DIRECTIONS:
Show all lines from the records below in which the string "dropdown" is present.

##### DATA PROVIDED

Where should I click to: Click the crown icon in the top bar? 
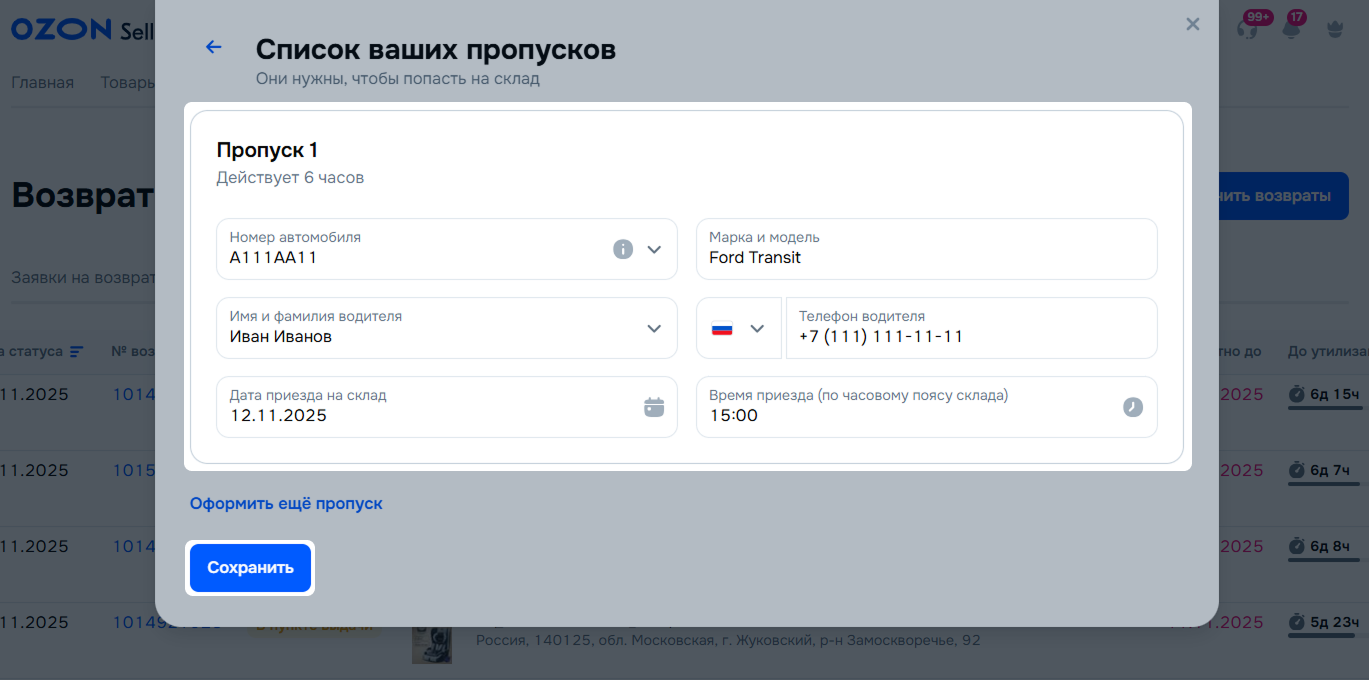[1334, 29]
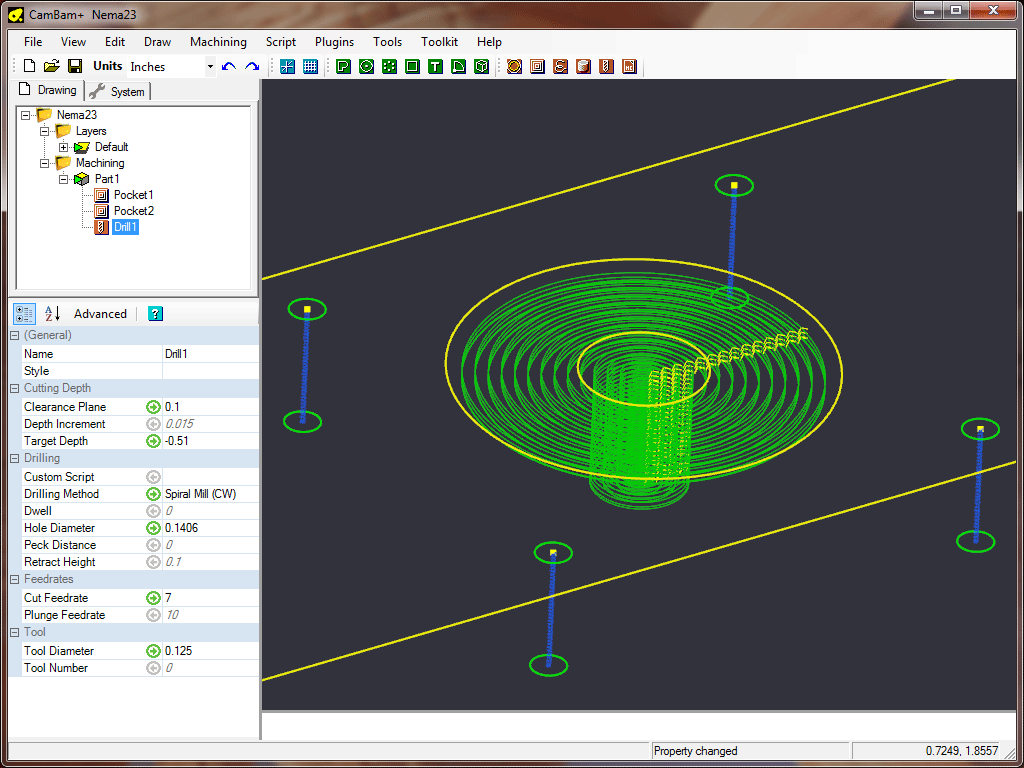The width and height of the screenshot is (1024, 768).
Task: Collapse the Cutting Depth property group
Action: coord(15,388)
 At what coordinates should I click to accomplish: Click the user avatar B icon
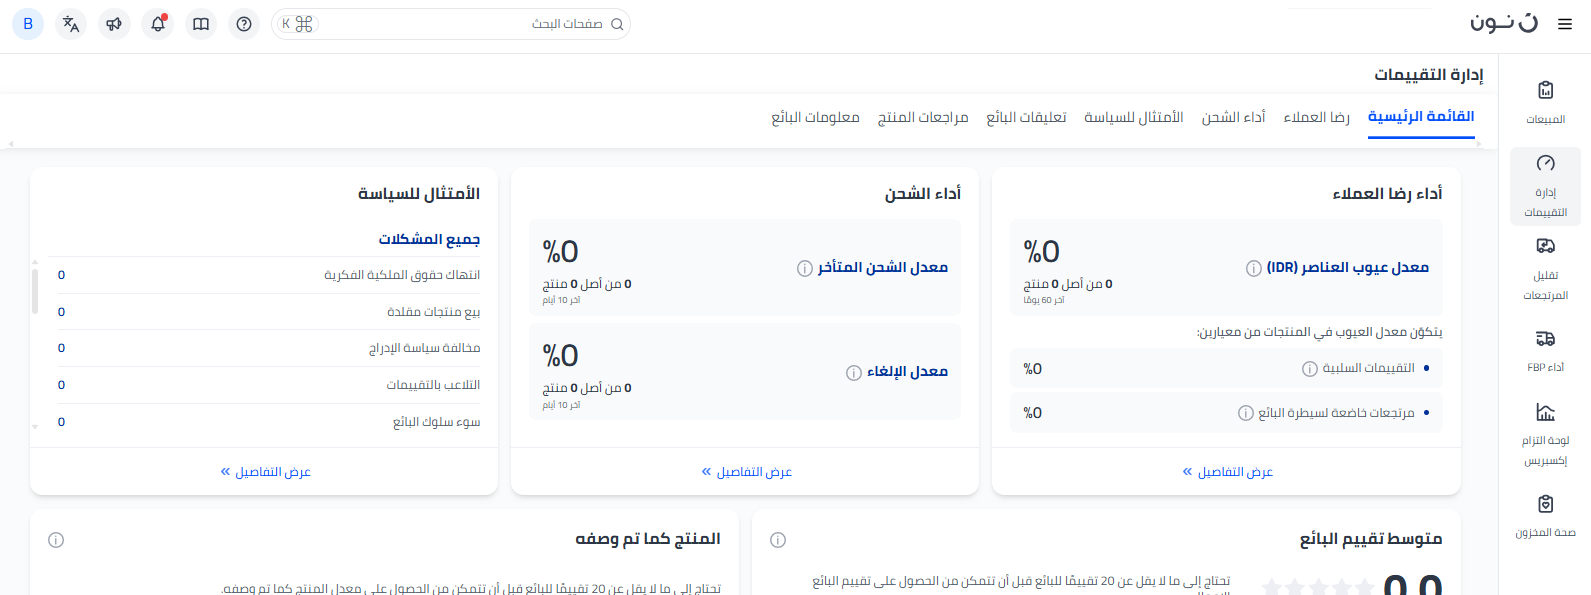(28, 24)
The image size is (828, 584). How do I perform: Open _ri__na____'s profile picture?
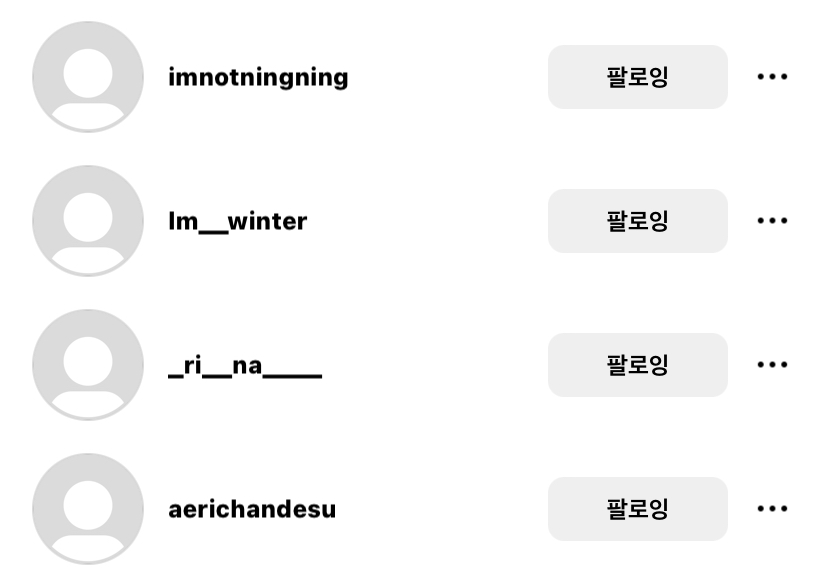(87, 365)
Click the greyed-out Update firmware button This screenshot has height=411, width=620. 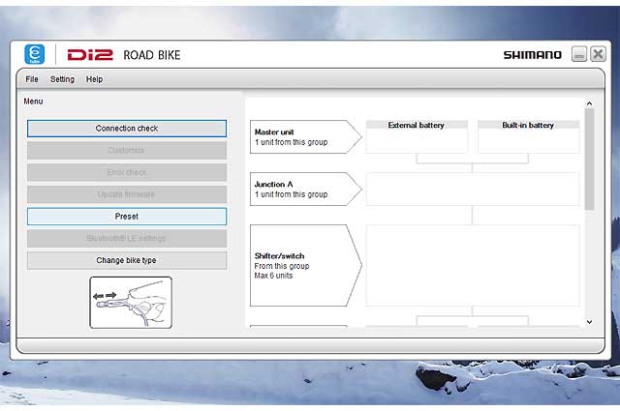coord(127,194)
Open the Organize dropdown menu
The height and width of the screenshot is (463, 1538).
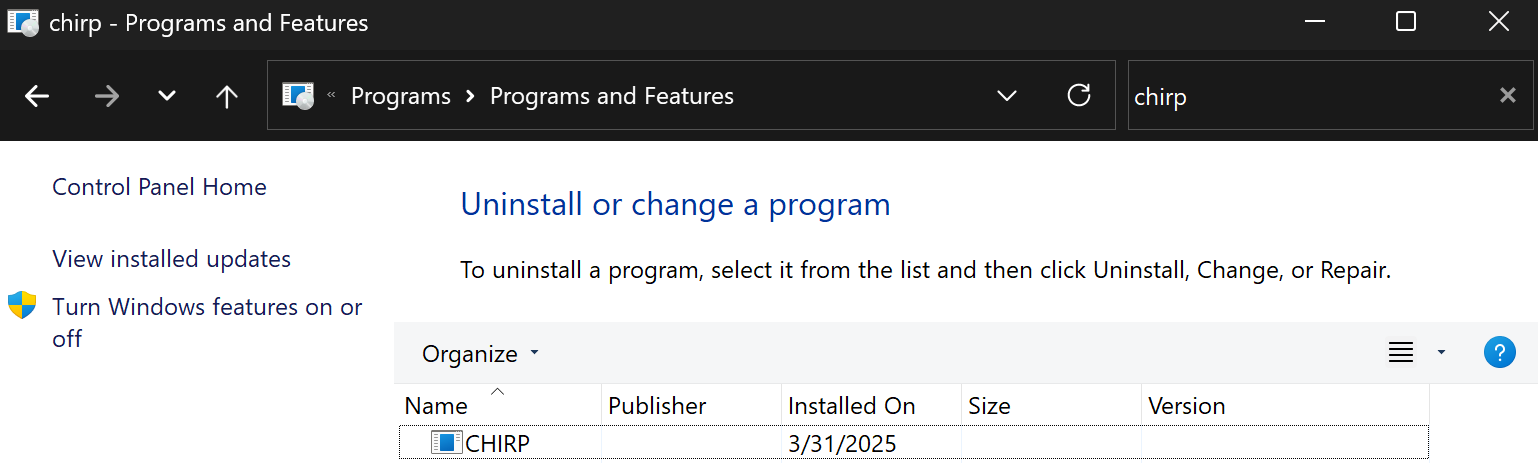[480, 354]
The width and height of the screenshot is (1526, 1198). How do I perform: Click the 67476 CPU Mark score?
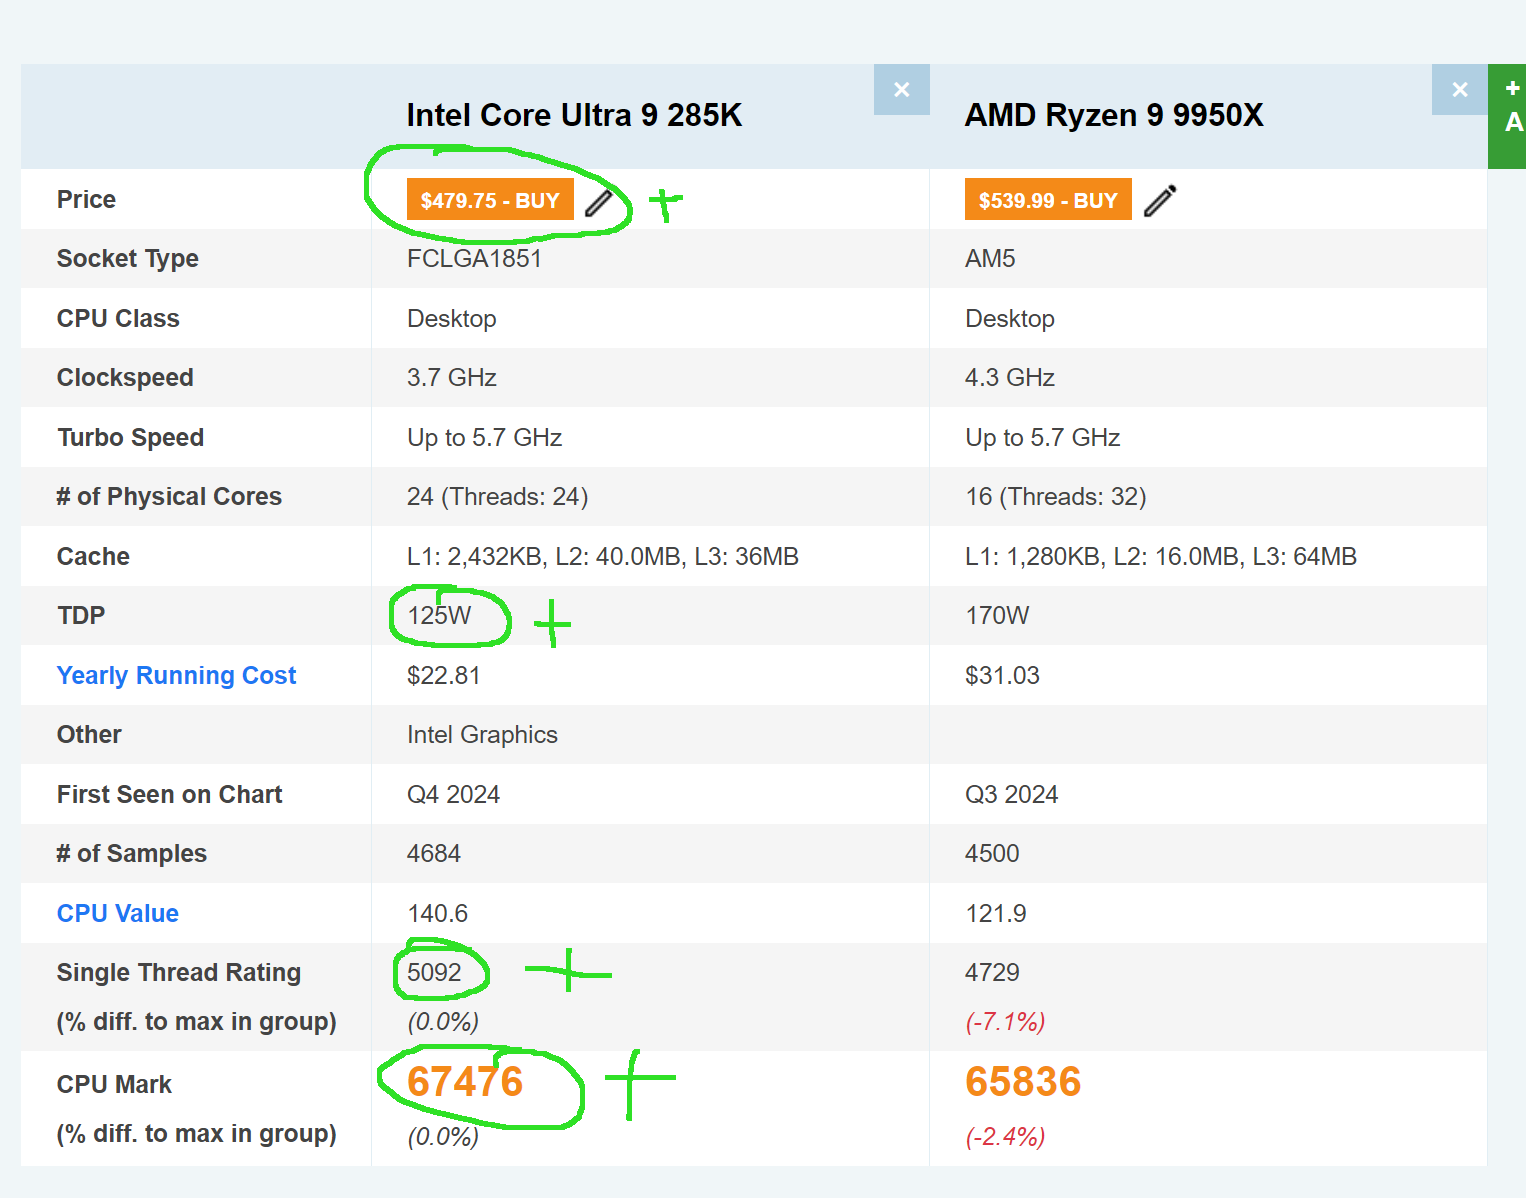465,1081
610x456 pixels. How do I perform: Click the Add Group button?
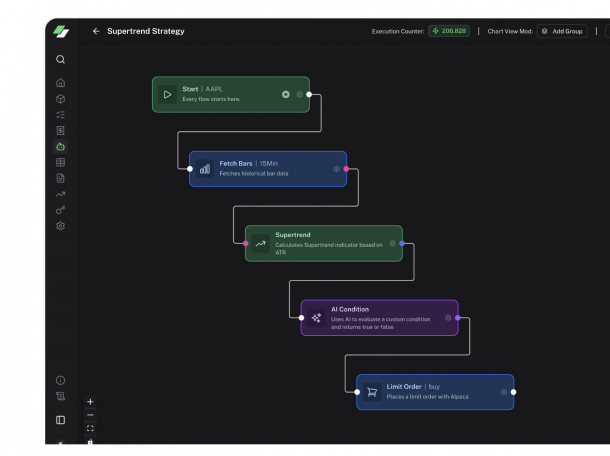(x=562, y=31)
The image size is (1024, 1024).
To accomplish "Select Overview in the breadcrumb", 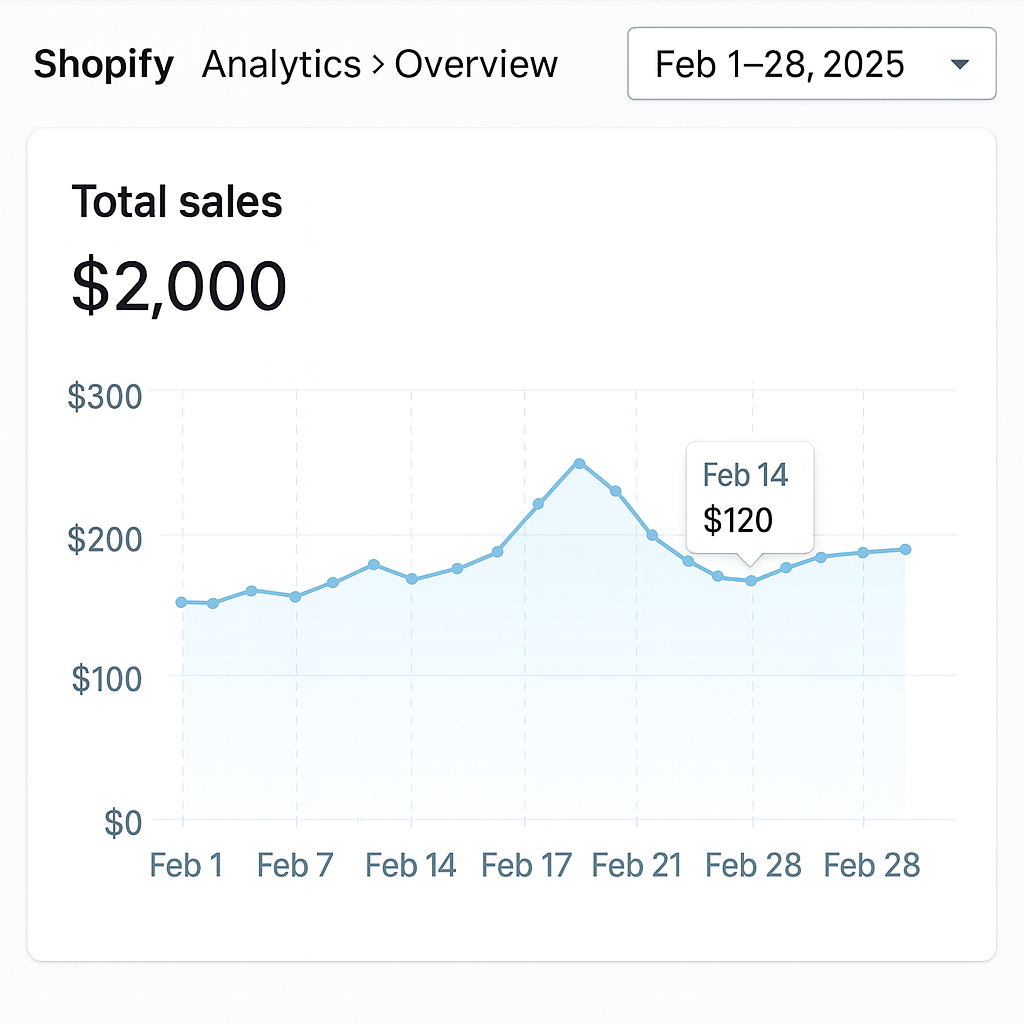I will [476, 65].
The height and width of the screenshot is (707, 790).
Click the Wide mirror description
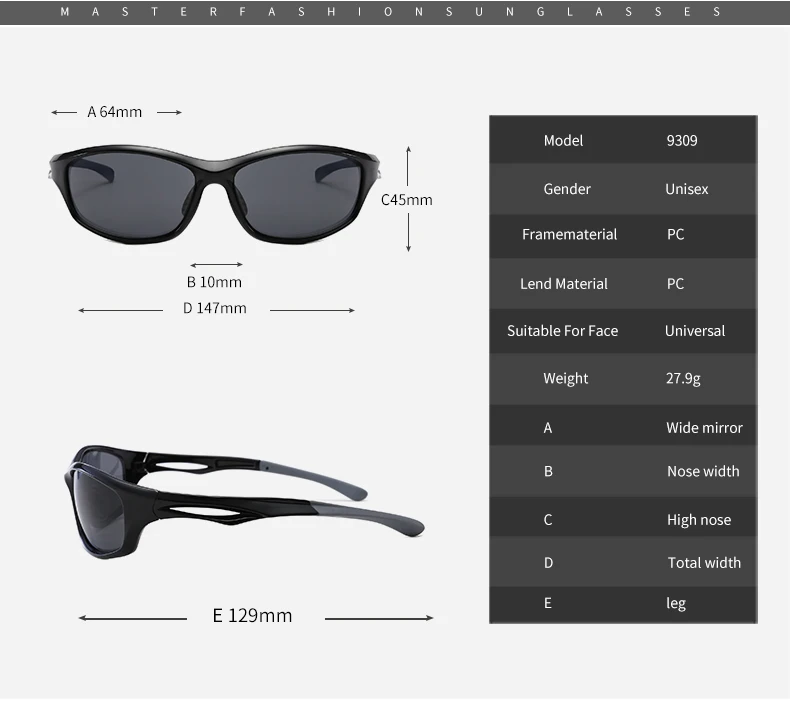point(704,428)
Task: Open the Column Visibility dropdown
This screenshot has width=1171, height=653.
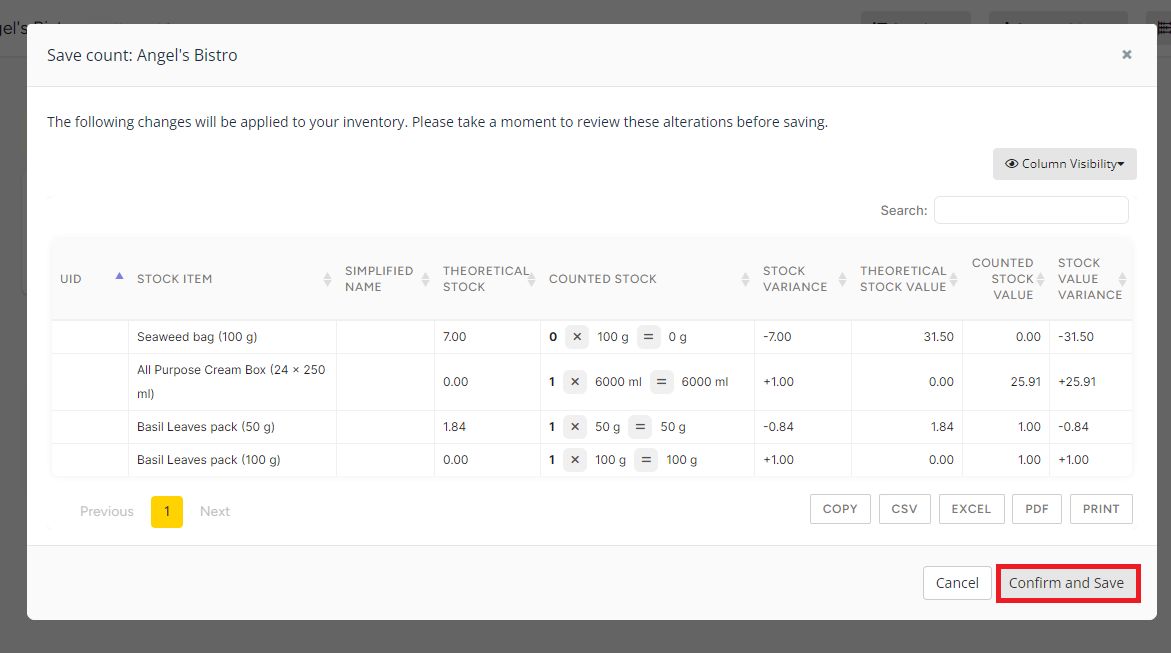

##########

WRITTEN ANSWER:
Open the Organize dropdown menu
Task: Open the Column Visibility dropdown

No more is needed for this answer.